生物図鑑
ウスバキトンボ
分類:トンボ科
学名:Pantala flavescens(Fabricius, 1798)
トンボ池でのレア度:★【普通】
全長4.5~5cm。初夏から初秋にかけて普通に見られるトンボ。8月のお盆のころに数が多いウスバキトンボは「お盆にご先祖様がトンボになって帰ってくる」という言い伝えのモデルになったと思われ、精霊トンボや盆トンボの地方名がある。
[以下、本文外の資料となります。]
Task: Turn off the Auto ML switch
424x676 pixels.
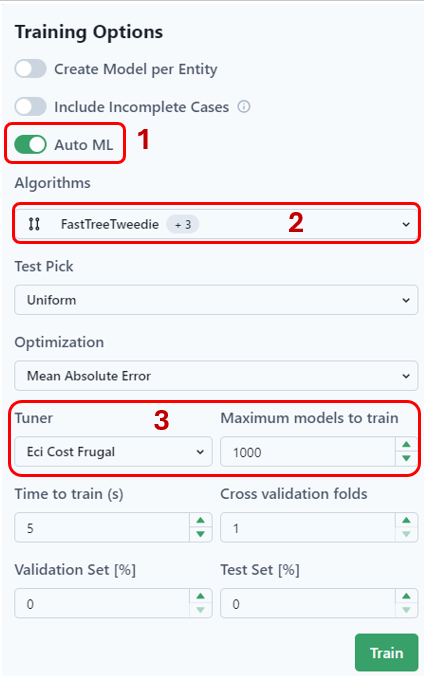Action: click(30, 144)
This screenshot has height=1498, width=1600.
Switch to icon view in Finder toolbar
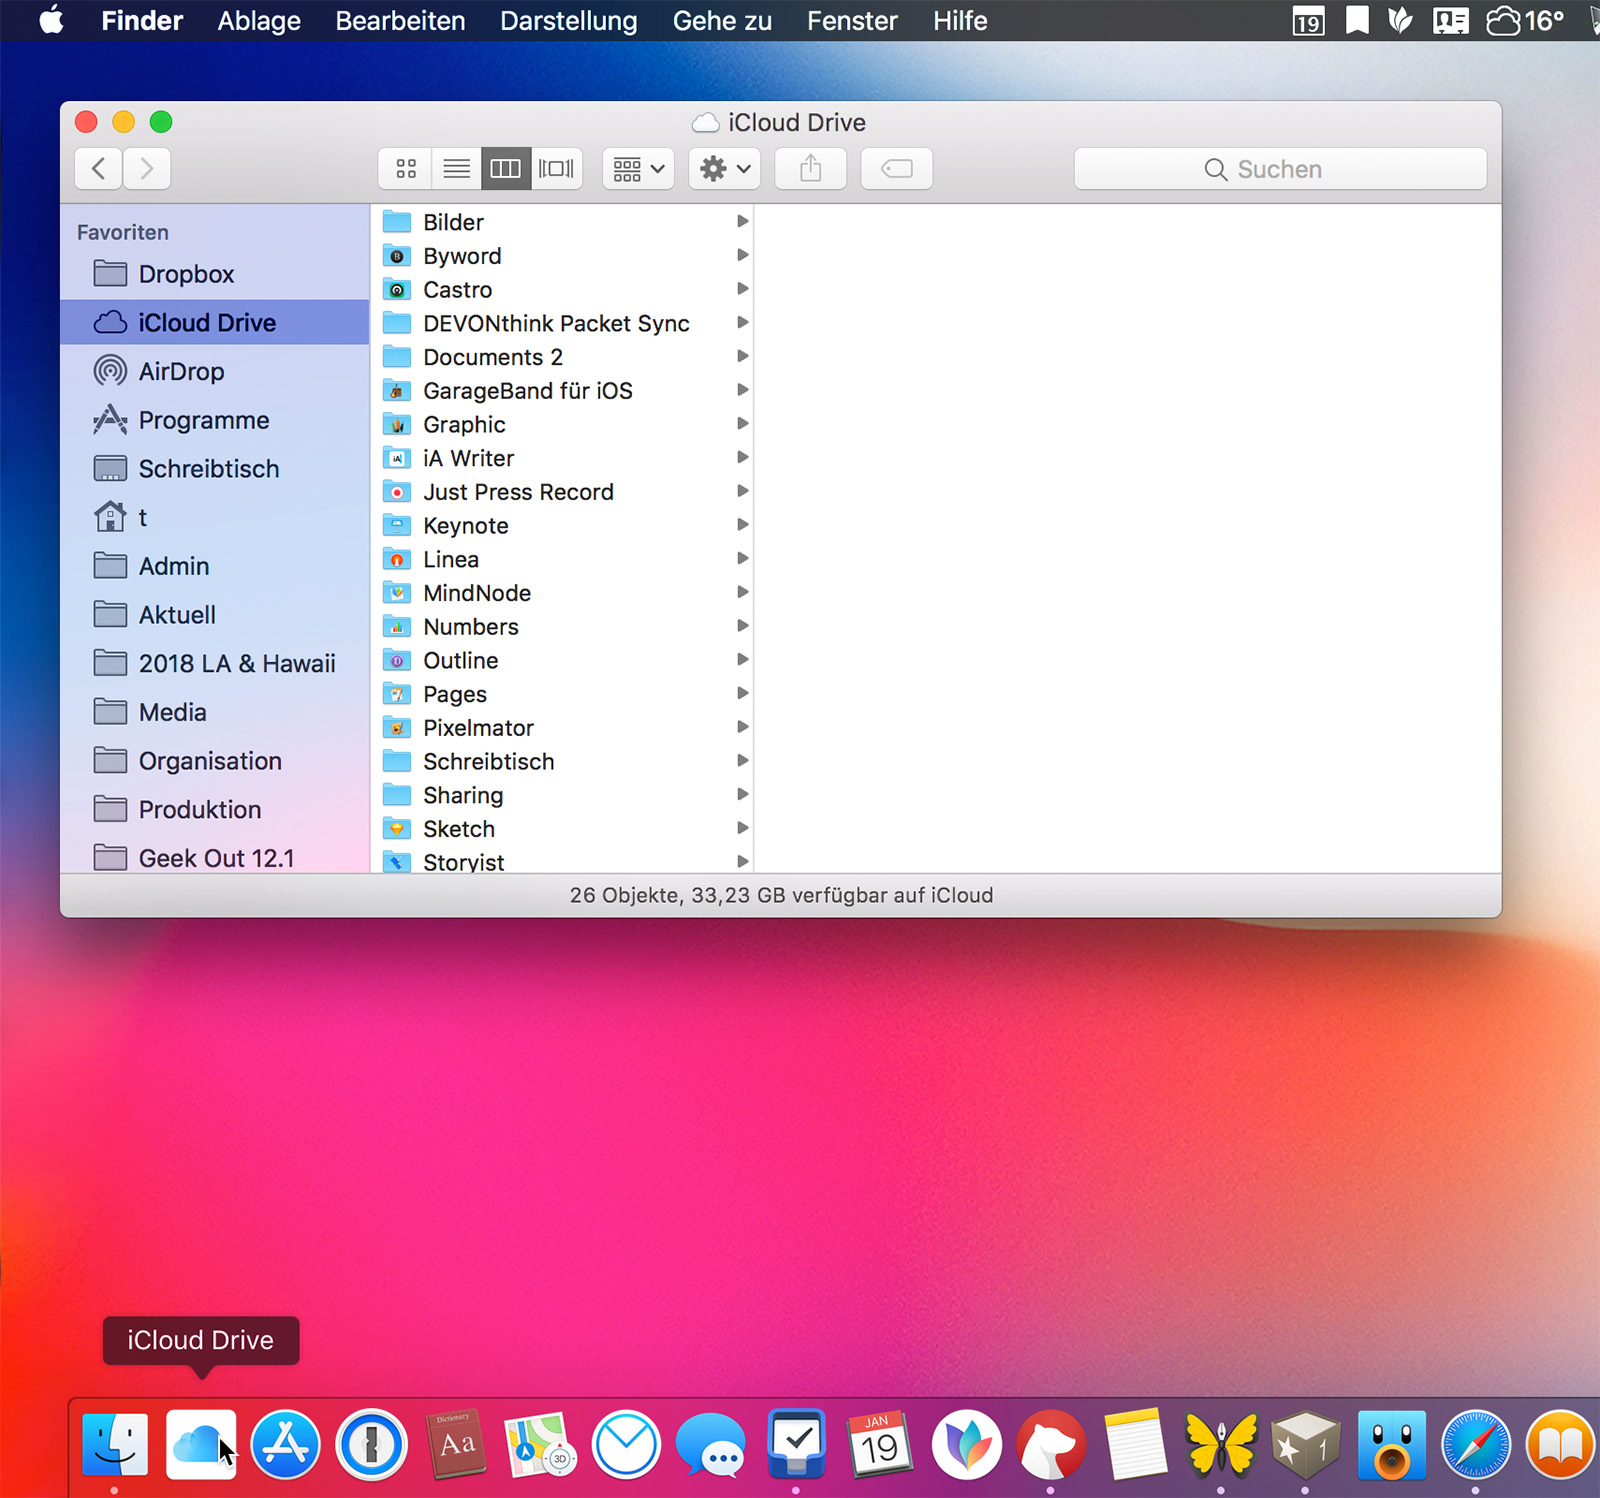405,169

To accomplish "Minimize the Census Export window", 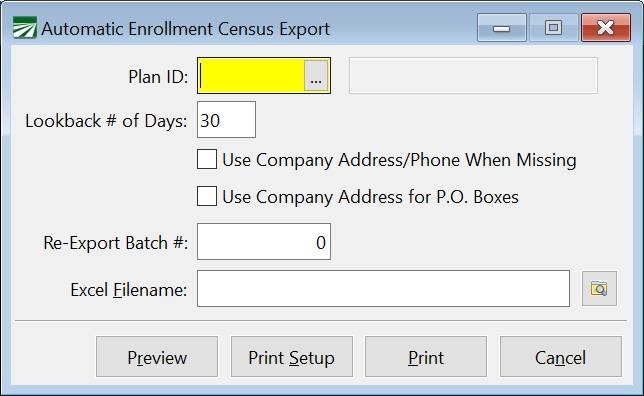I will [501, 28].
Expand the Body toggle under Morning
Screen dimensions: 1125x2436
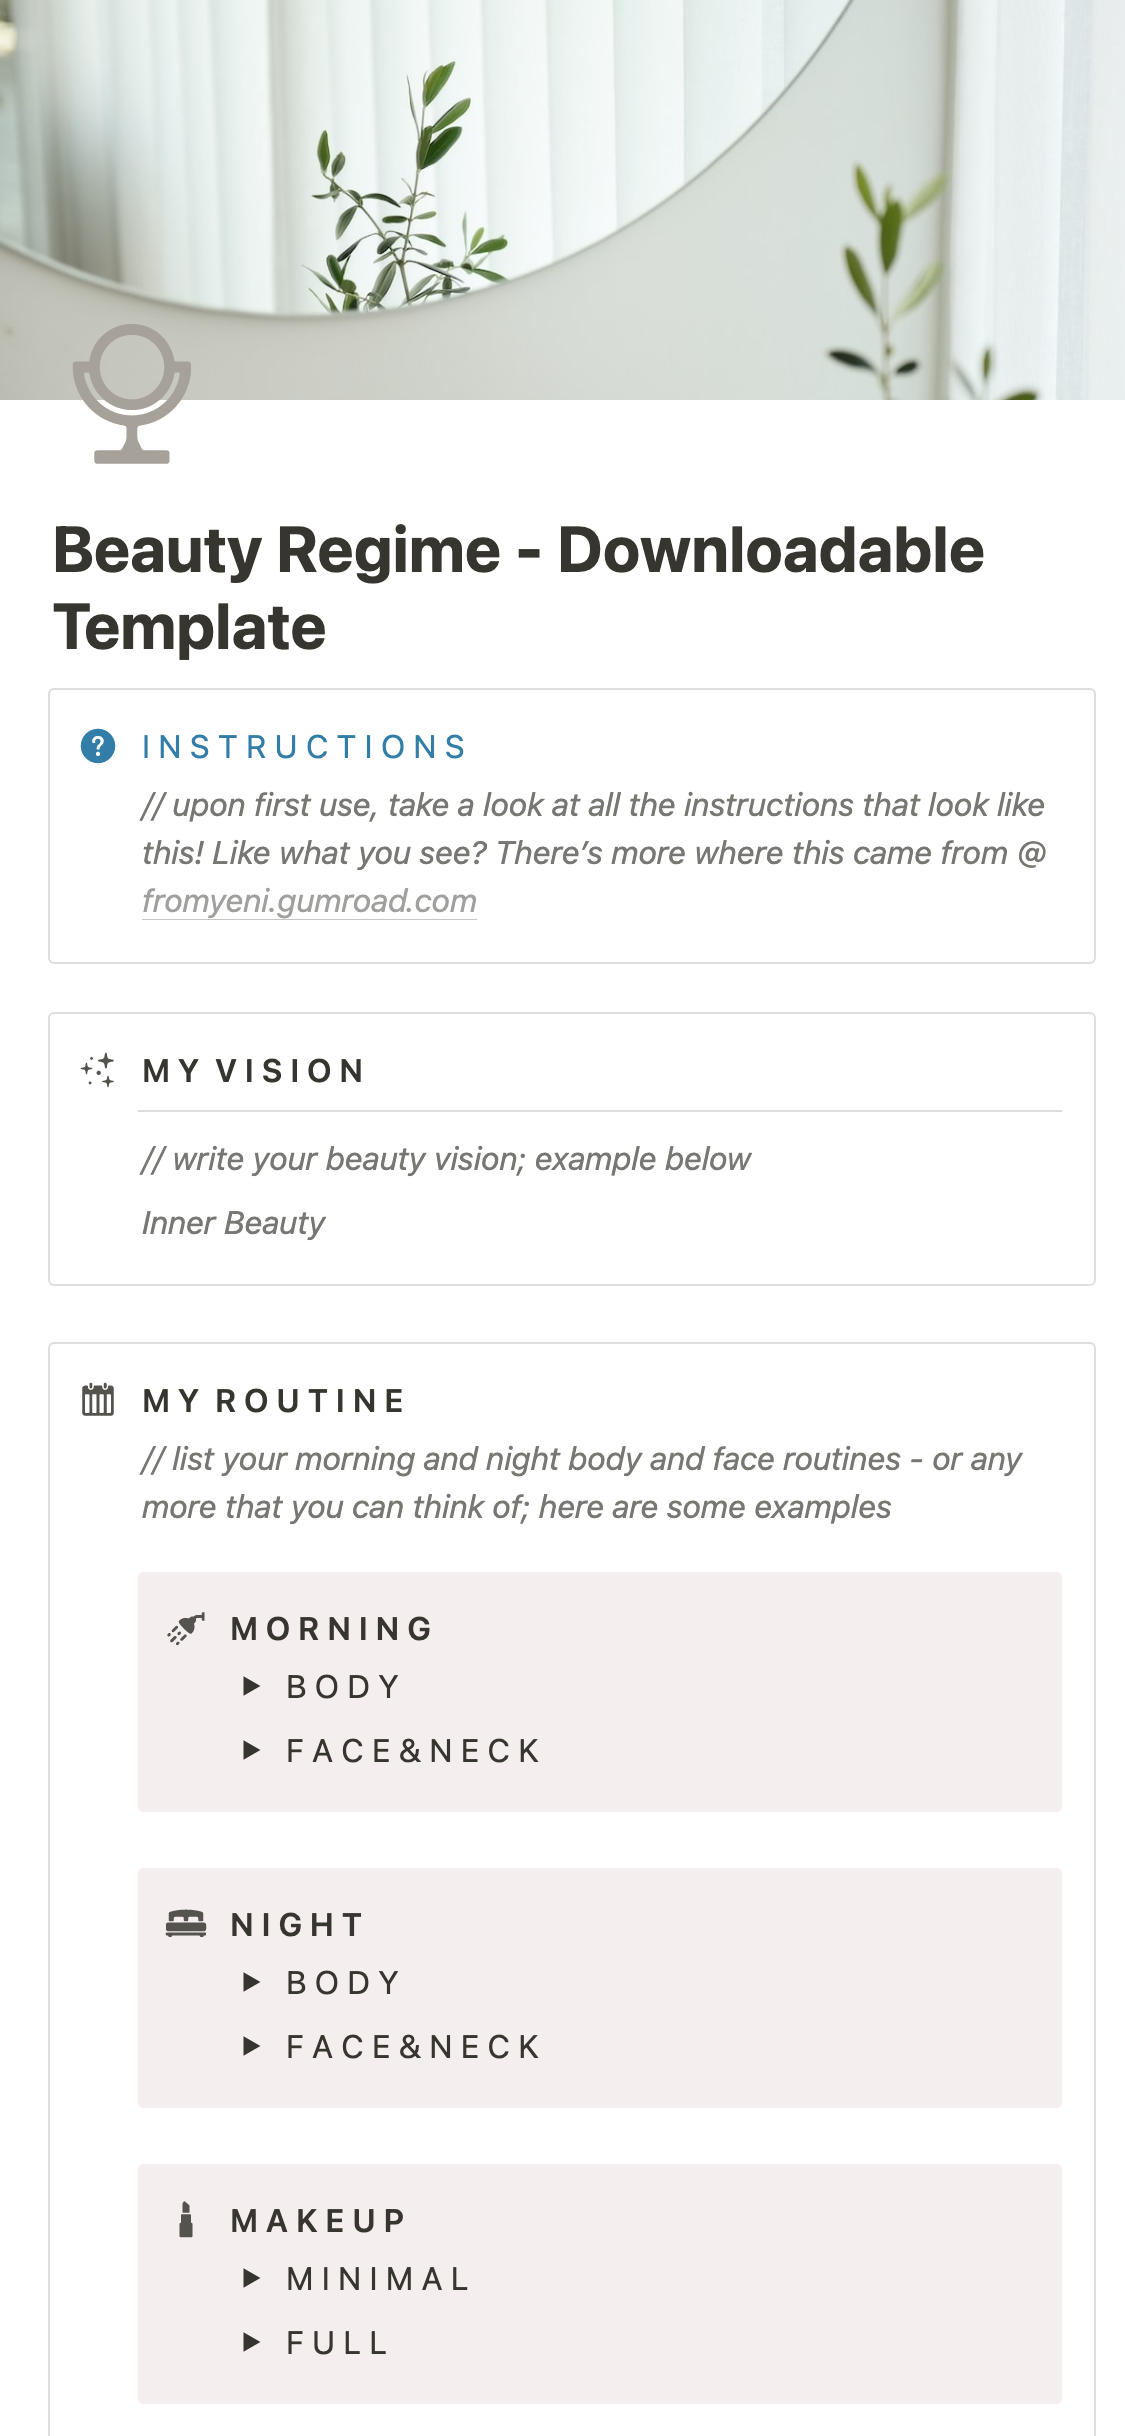pyautogui.click(x=252, y=1687)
赤とんぼと呼ばれることもあるが、アカネ類(真の赤とんぼ類)とは分類上別のグループのトンボである。 全世界の熱帯・温帯地域に広く分布するが寒さに弱く、国内で幼虫の越冬が確認されたのは八重山諸島の石垣島などに限られる。体に対する翅の面積が広く、エネルギーをあまり使わずグライダーのように長距離を飛ぶことができ、集団でゆっくり飛びながら移動する様子をよく見かける。佐賀県で見られるウスバキトンボは毎年海を渡ってたどりついた個体やそれらが繁殖して増えた子孫である。主に水田のほか、ため池や湿地など広範囲の水域で繁殖するが、不安定な水域で幼虫が育つことから幼虫の成長速度が速く、夏であれば卵から1か月余りで成虫になる。こうして世代を繰り返しながら集団で北上していくが、寒くなると死滅していく。このため国内のほとんどの地域では、非土着種として扱われている。